Could you please transcribe the data exactly, without the pictures?

(Data extracted from a collection)

==============================

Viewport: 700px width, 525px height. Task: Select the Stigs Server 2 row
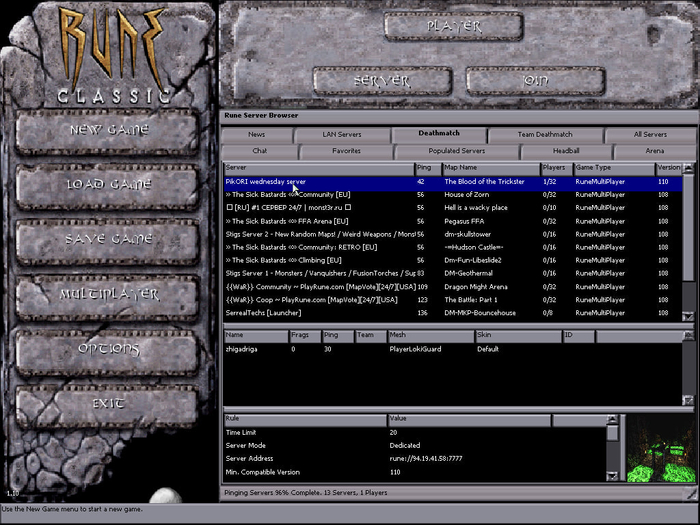coord(320,234)
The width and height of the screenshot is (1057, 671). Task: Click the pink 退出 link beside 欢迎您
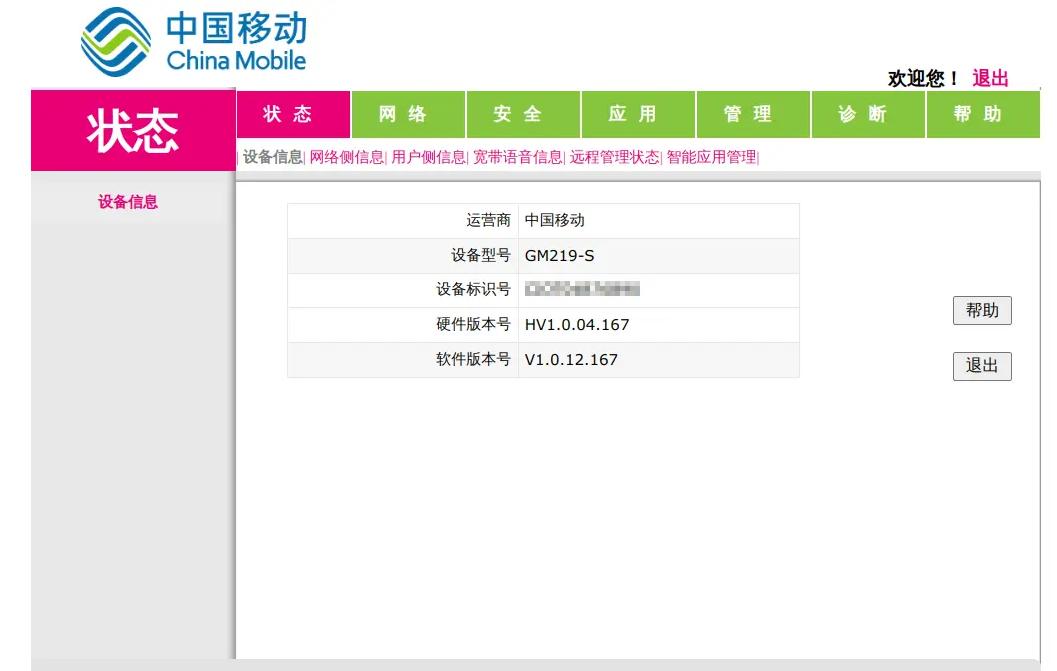tap(990, 78)
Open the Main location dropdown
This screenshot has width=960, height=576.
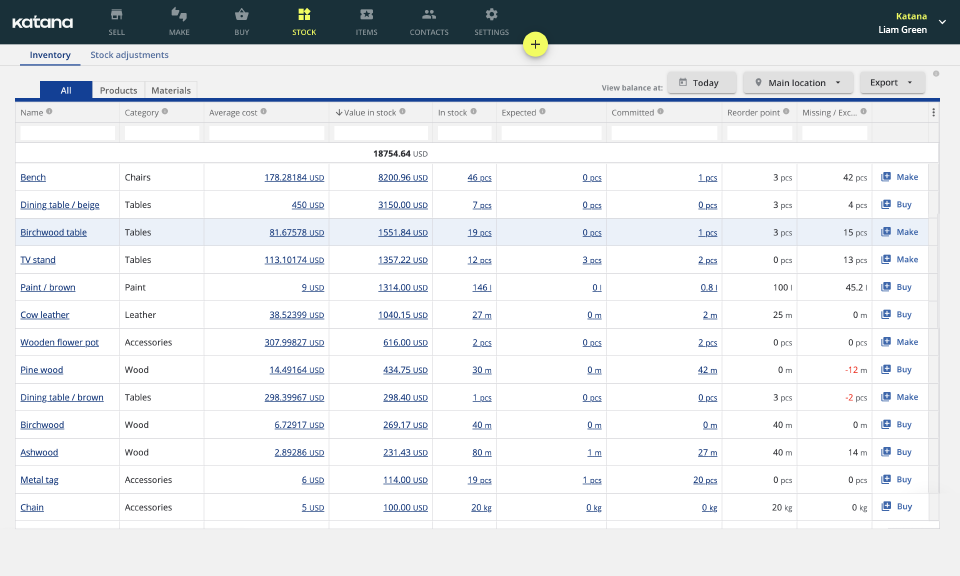click(x=797, y=82)
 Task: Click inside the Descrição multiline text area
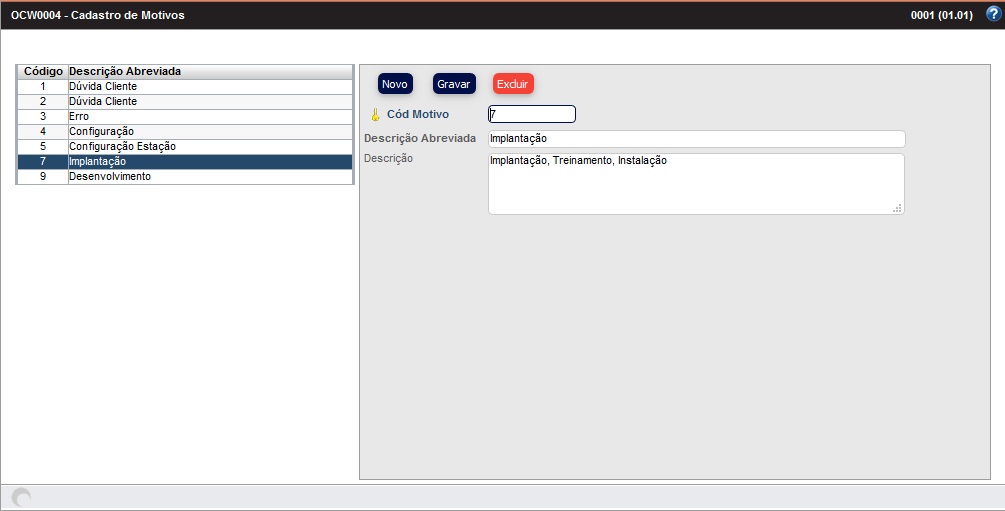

==============================

• SOLVED PROBLEM:
Viewport: 700px width, 525px height. Task: Select the Stigs Server 2 row
coord(320,234)
The width and height of the screenshot is (1057, 671). Task: Click the pink 退出 link beside 欢迎您
tap(990, 78)
Open the Main location dropdown
This screenshot has width=960, height=576.
click(x=797, y=82)
 Task: Click inside the Descrição multiline text area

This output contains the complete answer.